HOW TO COMPLETE THIS TASK →
In the copy you make, include no pictures, and transcribe every record exactly.

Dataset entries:
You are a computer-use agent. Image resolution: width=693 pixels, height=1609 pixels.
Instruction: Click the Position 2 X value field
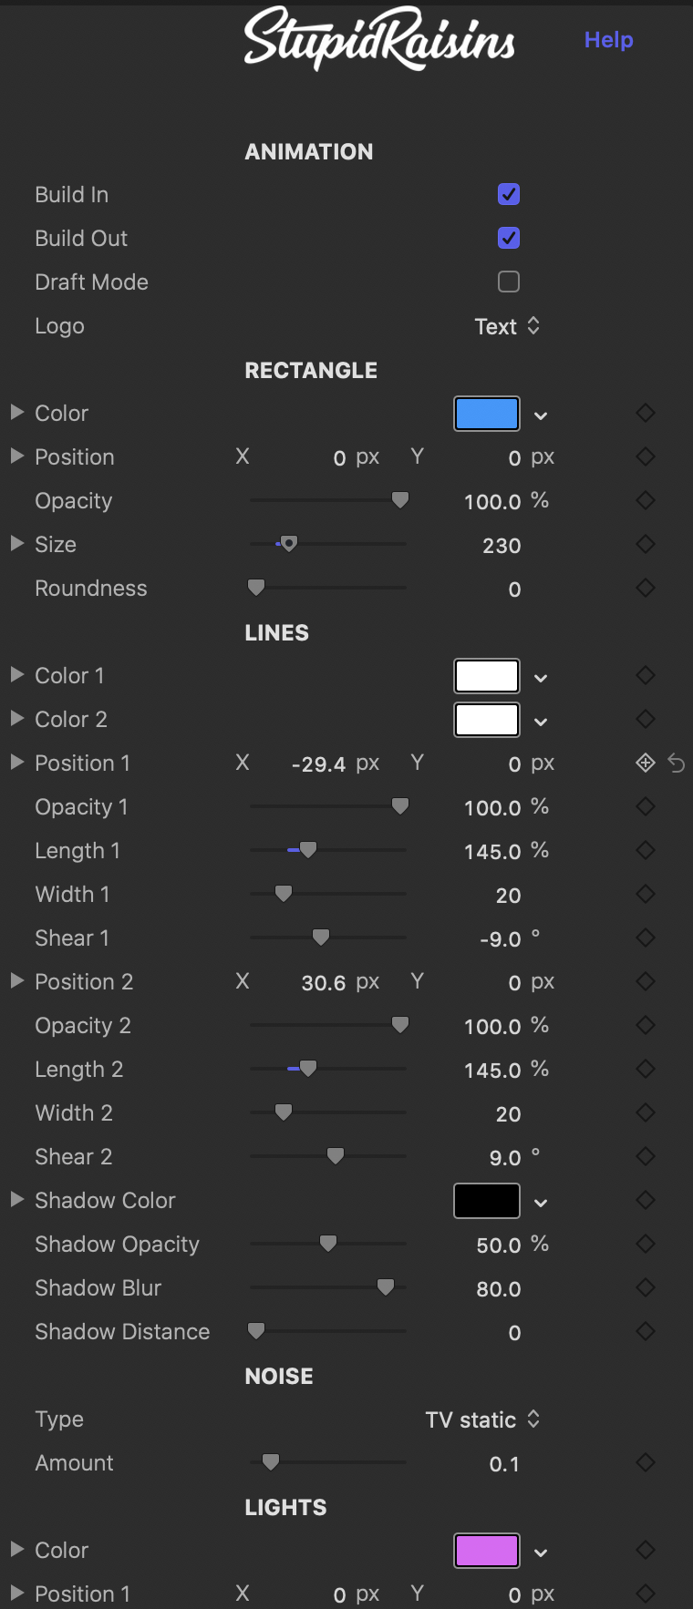(322, 982)
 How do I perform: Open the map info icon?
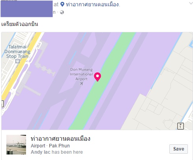tap(180, 126)
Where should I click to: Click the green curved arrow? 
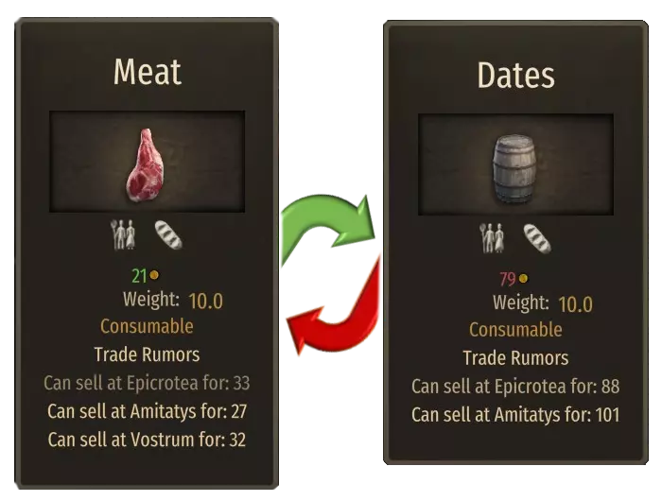(x=327, y=227)
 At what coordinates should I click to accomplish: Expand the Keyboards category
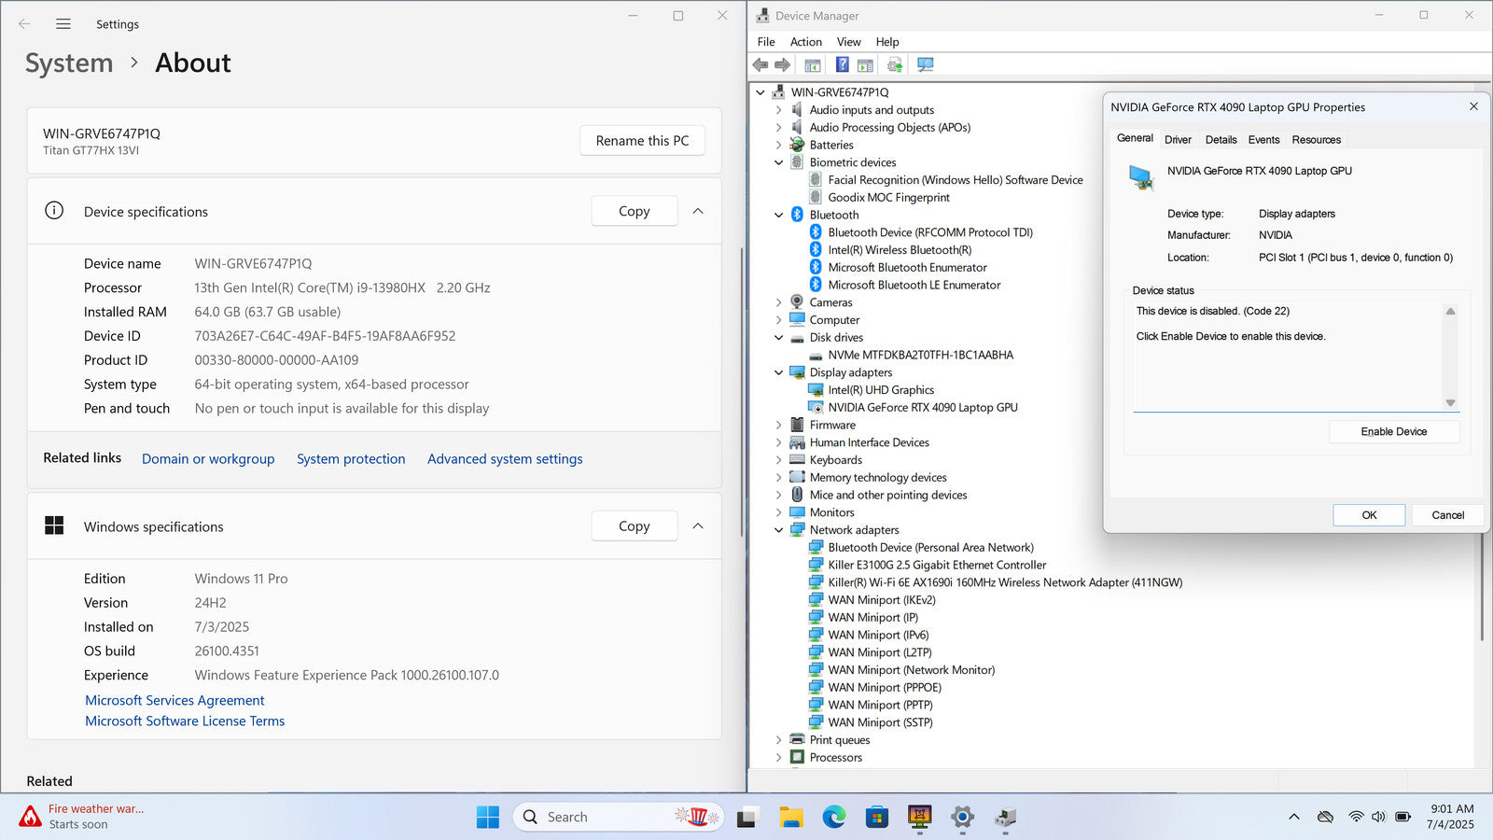click(779, 460)
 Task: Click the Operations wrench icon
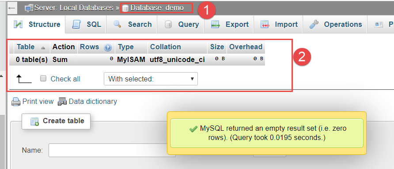point(314,25)
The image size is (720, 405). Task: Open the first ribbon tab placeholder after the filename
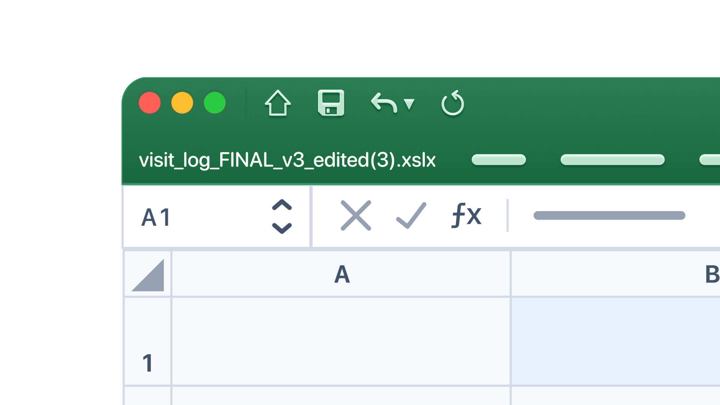coord(499,160)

WRITTEN REPLY →
You are a computer-use agent. Image resolution: width=693 pixels, height=1609 pixels.
Instruction: Click the Position 2 X value field
(322, 982)
 How do I perform: Open the map info icon?
tap(180, 126)
Where should I click to: Click the green curved arrow? 
(x=327, y=227)
 At what coordinates should I click to accomplish: Expand the Keyboards category
click(779, 460)
 Task: Click the Operations wrench icon
point(314,25)
The image size is (720, 405). Task: Open the first ribbon tab placeholder after the filename
coord(499,160)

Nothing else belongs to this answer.